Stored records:
※
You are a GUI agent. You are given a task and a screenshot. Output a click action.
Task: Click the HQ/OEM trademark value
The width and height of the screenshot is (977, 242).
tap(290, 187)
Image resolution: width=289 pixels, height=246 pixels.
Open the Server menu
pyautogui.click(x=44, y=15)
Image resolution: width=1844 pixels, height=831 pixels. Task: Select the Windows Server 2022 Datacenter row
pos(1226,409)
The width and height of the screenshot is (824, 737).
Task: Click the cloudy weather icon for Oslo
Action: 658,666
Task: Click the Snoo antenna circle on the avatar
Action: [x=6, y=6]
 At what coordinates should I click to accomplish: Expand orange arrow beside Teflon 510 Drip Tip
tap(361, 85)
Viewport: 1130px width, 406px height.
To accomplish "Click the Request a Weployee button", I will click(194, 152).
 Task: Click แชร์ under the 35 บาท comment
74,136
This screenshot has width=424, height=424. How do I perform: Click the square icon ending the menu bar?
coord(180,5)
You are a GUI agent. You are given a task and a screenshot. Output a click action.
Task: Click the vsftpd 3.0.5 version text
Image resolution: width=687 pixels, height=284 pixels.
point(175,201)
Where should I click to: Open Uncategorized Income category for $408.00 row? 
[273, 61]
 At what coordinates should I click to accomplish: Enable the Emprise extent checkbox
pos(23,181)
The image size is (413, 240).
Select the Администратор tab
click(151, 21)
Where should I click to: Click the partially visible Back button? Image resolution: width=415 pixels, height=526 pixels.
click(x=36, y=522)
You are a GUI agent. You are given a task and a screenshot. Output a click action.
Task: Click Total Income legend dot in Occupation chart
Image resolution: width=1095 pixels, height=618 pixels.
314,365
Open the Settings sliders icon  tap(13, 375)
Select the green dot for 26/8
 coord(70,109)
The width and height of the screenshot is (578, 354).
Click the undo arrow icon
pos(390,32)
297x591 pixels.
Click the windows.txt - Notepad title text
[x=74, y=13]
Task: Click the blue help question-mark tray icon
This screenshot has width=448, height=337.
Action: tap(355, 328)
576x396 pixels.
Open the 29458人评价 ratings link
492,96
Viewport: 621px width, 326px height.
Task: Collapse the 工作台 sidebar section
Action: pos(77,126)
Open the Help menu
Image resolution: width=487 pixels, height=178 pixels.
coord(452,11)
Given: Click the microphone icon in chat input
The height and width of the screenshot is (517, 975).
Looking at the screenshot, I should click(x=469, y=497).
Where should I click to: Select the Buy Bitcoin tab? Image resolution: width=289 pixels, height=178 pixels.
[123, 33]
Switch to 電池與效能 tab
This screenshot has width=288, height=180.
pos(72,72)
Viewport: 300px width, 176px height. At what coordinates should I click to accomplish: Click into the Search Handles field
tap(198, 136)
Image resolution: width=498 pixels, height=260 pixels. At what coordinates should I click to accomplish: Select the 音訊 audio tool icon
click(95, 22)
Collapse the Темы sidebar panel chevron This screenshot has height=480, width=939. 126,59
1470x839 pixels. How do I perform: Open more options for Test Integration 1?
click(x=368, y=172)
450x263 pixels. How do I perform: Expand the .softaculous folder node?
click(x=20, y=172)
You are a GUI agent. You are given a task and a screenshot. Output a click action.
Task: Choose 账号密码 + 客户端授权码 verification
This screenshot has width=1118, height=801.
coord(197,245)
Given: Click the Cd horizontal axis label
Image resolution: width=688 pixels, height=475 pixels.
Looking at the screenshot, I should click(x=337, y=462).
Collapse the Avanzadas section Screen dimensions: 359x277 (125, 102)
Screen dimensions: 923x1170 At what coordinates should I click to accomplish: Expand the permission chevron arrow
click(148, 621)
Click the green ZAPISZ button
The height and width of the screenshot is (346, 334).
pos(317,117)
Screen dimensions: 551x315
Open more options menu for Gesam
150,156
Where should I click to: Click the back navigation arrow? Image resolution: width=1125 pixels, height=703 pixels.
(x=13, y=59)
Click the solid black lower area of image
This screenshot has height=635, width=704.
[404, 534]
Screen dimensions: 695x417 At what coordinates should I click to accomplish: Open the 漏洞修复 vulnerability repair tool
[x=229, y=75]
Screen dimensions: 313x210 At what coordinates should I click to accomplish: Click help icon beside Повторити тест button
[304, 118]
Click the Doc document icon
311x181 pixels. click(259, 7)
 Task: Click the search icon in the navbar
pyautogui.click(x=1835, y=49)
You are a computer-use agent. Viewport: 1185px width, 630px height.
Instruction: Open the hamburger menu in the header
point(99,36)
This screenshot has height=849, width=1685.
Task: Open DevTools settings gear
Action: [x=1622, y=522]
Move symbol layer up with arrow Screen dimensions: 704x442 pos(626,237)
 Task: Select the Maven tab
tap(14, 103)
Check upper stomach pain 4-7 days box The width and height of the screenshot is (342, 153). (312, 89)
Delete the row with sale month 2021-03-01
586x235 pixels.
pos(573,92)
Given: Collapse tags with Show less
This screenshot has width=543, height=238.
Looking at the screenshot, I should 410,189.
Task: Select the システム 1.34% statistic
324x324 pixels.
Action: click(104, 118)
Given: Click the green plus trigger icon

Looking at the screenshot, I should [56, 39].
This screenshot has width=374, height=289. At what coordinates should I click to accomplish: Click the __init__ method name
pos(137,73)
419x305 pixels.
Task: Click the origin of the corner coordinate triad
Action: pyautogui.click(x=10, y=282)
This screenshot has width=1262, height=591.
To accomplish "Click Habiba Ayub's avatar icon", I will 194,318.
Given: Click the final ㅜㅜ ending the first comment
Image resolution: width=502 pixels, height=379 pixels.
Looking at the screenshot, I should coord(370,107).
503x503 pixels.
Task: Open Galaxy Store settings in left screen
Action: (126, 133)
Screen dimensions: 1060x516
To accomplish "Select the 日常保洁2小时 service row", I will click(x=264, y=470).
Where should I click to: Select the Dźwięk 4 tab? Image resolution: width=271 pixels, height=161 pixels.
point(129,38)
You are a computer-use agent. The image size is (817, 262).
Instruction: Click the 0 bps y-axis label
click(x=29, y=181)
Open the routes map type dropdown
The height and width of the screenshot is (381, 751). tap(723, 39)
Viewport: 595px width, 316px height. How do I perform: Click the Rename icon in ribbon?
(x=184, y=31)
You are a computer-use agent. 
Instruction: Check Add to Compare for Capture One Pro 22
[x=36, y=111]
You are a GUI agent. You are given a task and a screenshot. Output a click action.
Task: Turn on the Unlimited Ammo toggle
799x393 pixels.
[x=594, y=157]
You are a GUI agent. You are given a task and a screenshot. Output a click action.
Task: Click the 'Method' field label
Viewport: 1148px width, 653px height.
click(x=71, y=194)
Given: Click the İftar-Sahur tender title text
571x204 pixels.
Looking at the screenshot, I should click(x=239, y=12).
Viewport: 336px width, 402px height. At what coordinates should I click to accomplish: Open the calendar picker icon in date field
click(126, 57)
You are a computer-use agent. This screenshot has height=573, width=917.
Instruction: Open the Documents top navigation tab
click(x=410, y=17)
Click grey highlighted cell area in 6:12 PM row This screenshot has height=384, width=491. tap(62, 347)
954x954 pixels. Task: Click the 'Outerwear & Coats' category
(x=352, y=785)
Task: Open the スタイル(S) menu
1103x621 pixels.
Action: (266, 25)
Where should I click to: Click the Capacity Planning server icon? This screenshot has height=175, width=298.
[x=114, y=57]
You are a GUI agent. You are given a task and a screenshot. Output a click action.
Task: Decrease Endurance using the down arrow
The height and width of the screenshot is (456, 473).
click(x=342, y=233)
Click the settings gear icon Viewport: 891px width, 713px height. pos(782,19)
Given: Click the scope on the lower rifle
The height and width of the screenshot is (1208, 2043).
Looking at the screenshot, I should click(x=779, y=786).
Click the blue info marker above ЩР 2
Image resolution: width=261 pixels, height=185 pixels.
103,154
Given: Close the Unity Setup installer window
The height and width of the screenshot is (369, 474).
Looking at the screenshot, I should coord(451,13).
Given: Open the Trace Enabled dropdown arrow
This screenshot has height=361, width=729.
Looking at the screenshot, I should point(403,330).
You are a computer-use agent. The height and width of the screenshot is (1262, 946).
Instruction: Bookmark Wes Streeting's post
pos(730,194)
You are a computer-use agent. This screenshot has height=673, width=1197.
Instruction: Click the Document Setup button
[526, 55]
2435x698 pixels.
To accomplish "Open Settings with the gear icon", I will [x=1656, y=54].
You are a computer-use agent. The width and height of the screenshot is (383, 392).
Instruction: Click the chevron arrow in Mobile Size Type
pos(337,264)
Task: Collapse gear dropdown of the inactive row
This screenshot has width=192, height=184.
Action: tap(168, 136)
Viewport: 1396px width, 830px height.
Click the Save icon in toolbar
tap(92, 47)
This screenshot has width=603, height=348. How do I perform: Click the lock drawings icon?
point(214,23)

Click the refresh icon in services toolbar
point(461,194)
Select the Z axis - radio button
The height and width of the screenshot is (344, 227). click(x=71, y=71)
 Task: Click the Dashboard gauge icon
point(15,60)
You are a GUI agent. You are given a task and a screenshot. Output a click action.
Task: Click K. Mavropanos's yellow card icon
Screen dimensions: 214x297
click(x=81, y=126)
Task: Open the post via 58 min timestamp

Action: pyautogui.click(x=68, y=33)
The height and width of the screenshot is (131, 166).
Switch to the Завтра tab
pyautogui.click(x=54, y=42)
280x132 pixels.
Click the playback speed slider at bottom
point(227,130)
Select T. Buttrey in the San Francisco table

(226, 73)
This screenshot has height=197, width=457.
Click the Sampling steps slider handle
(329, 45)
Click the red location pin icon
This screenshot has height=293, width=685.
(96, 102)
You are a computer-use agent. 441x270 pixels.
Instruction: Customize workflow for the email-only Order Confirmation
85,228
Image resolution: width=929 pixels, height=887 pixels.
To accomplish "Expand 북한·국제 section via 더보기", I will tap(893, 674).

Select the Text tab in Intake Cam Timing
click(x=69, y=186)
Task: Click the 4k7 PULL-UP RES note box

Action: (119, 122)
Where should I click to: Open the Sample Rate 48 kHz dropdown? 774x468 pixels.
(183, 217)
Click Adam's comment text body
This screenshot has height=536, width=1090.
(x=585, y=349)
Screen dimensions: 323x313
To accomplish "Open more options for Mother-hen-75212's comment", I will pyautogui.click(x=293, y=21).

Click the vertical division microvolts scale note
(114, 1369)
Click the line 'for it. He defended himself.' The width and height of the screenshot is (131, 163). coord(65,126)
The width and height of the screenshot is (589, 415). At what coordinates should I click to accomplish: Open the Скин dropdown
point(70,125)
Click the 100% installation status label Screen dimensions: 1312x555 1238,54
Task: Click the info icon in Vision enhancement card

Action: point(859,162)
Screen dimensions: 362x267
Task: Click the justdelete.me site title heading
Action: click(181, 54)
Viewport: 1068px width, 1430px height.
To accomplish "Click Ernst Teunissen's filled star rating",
※
[Goal of the exercise] Reproduce verbatim the lines above, from the line with "586x235 pixels." through the line with "Given: Click the İftar-Sahur".

[Answer to this problem]
586x235 pixels.
pos(573,92)
Given: Collapse tags with Show less
This screenshot has width=543, height=238.
Looking at the screenshot, I should 410,189.
Task: Select the システム 1.34% statistic
324x324 pixels.
Action: click(104, 118)
Given: Click the green plus trigger icon

Looking at the screenshot, I should [56, 39].
This screenshot has width=374, height=289. At what coordinates should I click to accomplish: Click the __init__ method name
pos(137,73)
419x305 pixels.
Task: Click the origin of the corner coordinate triad
Action: pyautogui.click(x=10, y=282)
This screenshot has width=1262, height=591.
To accomplish "Click Habiba Ayub's avatar icon", I will 194,318.
Given: Click the final ㅜㅜ ending the first comment
Image resolution: width=502 pixels, height=379 pixels.
Looking at the screenshot, I should coord(370,107).
503x503 pixels.
Task: Open Galaxy Store settings in left screen
Action: (126, 133)
Screen dimensions: 1060x516
To accomplish "Select the 日常保洁2小时 service row", I will click(x=264, y=470).
Where should I click to: Select the Dźwięk 4 tab? Image resolution: width=271 pixels, height=161 pixels.
point(129,38)
You are a computer-use agent. The image size is (817, 262).
Instruction: Click the 0 bps y-axis label
click(x=29, y=181)
Open the routes map type dropdown
The height and width of the screenshot is (381, 751). tap(723, 39)
Viewport: 595px width, 316px height. How do I perform: Click the Rename icon in ribbon?
(x=184, y=31)
You are a computer-use agent. 
Instruction: Check Add to Compare for Capture One Pro 22
[x=36, y=111]
You are a GUI agent. You are given a task and a screenshot. Output a click action.
Task: Turn on the Unlimited Ammo toggle
799x393 pixels.
[x=594, y=157]
You are a GUI agent. You are given a task and a screenshot. Output a click action.
Task: Click the 'Method' field label
Viewport: 1148px width, 653px height.
click(x=71, y=194)
Given: Click the İftar-Sahur tender title text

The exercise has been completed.